The complete-case sample of 1749 patients had >95% power to detect a change of 10 percentage points in the proportion diagnosed with advanced disease between those with and without multimorbidity (two-sided, alpha = 0.01). This is based on 60% of participants being multimorbid and 70% having advanced-stage disease (9,10).

Results

The NCRAS-linked CPRD GOLD dataset provided 2444 participants meeting the inclusion criteria (Table 2). Six hundred and ninety-five (28.4%) participants (n = 268, 38.6% female) were excluded for missing stage (Fig. 1), leaving 1749 (513 female, 29.3%) participants (oesophagus: n = 1089, 62.3%; stomach: n = 660, 37.7%) in the analysis. The mean age at diagnosis was 69.2 (SD 10.4) years for men and 72.4 (12.2) years for women. The mean (SD) age of excluded participants was 75.4 (12.0) years [male: 73.3 (11.3) years, n = 427; female: 78.9 (12.3) years, n = 268]. The median time from index date to diagnosis date was 24 days (interquartile range 6–89 days).

Table 2.

Characteristics of study participants (included or excluded for missing stage)
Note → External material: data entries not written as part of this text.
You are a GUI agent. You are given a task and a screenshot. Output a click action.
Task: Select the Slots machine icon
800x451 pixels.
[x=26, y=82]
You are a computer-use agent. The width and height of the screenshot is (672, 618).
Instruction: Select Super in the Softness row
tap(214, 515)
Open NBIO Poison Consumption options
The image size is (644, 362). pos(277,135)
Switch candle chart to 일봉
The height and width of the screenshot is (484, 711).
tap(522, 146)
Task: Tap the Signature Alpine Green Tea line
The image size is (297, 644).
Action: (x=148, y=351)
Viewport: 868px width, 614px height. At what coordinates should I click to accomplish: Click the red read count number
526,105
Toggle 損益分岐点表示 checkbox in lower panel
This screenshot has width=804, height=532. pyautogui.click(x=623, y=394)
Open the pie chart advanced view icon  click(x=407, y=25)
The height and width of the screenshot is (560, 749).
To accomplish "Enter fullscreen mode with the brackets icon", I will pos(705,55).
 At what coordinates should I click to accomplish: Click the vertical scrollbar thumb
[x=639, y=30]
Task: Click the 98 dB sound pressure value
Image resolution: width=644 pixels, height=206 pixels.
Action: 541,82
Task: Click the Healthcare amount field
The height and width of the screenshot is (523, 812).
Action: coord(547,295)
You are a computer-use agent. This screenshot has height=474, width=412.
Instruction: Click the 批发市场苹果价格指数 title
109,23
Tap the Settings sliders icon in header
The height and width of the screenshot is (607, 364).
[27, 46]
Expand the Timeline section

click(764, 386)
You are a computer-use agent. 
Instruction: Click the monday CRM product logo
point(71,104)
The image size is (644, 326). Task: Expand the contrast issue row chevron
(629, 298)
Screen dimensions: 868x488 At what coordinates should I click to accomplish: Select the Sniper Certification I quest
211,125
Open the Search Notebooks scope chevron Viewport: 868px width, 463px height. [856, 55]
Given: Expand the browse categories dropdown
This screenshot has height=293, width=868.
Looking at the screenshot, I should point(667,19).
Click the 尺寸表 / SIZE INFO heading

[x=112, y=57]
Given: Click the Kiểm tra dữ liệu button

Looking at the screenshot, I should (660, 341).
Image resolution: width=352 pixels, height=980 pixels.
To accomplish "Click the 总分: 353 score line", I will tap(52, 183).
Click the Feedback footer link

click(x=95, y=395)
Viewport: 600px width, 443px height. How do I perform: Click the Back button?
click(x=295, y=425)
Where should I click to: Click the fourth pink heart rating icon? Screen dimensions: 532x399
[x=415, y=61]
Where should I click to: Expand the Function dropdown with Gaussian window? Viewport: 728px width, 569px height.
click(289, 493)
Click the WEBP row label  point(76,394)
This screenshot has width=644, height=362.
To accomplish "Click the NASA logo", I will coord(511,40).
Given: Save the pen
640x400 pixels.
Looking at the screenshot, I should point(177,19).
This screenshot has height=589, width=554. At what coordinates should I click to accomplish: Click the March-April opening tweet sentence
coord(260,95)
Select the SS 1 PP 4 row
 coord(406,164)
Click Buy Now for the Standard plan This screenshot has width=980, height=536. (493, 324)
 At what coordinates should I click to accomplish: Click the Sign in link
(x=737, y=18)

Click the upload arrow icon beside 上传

Covariate	Included in analysis (N = 1749)			Excluded for missing stage (N = 695)
	Early stage	Advanced stage	Total in analysis
N (%)	484 (27.7)	1265 (72.3)	1749	695
Female, n (%)	157 (32.4)	356 (28.1)	513 (29.3)	268 (38.6)
Age, mean (SD)	71.8 (10.9)	69.5 (11.1)	70.1 (11.1)	75.4 (12.0)
Site
Oesophagus, n (%)	285 (58.9)	804 (63.6)	1089 (62.3)	394 (56.7)
Stomach, n (%)	199 (41.1)	461 (36.4)	660 (37.7)	301 (43.3)
Townsend quintile, mean (SD)	2.8 (1.3)	2.9 (1.3)	2.9 (1.3)	2.8 (1.3)
Presented with feature of possible cancer, n (%)	374 (77.3)	1013 (80.1)	1387 (79.3)	532 (76.6)
Multimorbidity, n (%)	344 (71.1)	792 (62.6)	1136 (65.0)	490 (70.5)
Alternative explanation, n (%)	81 (16.7)	199 (15.7)	280 (16.0)	123 (17.7)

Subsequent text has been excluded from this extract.